At the End of the World, Turn Left
Two sisters seek personal freedom and the truth in Zhanna Slor’s novel At the End of the World, Turn Left.
Masha hasn’t been back to Milwaukee since she moved to Israel five years ago. Now, she returns because her younger sister, Anna, has disappeared, and their father has asked Masha to find her. As Masha assembles clues to her sisters whereabouts, she starts to question everything she thought she knew about her family. Masha comes to realize that Anna has been completing a puzzle of her own.
Masha’s homecoming is tense for multiple reasons. After Israel, the seamy section of Milwaukee is a jarring change. Painful reminders of her wild youth are everywhere, forcing her to confront old pains even as she tries to focus on Anna.

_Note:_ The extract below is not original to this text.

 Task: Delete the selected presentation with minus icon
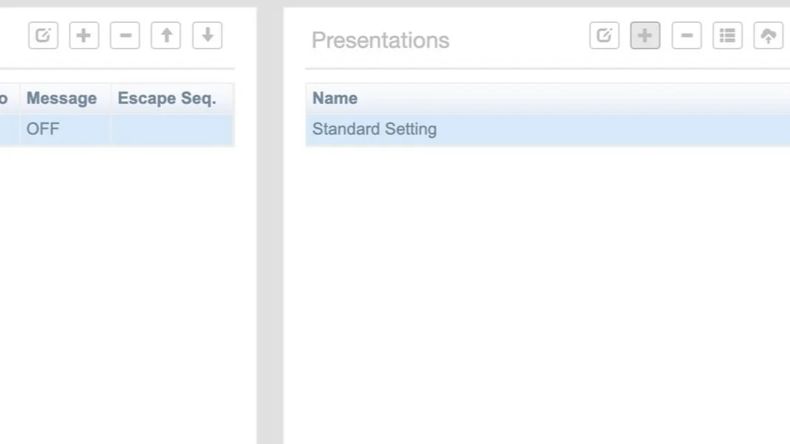pos(687,35)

Meanwhile, Anna, who always forced herself to be the well-behaved daughter whom Masha was not, found that a lifetime of being browbeaten by her parents left her vulnerable to other people’s dangerous ideas about happiness and justice. She learns to listen to herself, and only to herself; doing so is necessary if she is to be at all satisfied with her life.

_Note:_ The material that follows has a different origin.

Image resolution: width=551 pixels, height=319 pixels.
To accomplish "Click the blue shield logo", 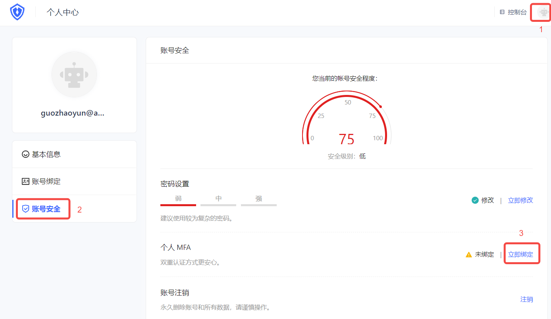I will tap(17, 12).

The story switches between Masha’s investigation and accounts of what happened to Anna months before. Both of their voices are infused with subtle sarcasm; they make poignant observations about immigration, religion, and rebellion. Despite never speaking or meeting within the story, Masha and Anna are bound by more than blood: the same curiosity, the same stubbornness, and the same determination to make their own way, no matter the price, runs through both of their veins.
At the End of the World, Turn Left is a novel about the irresistible, even destructive lure of the past.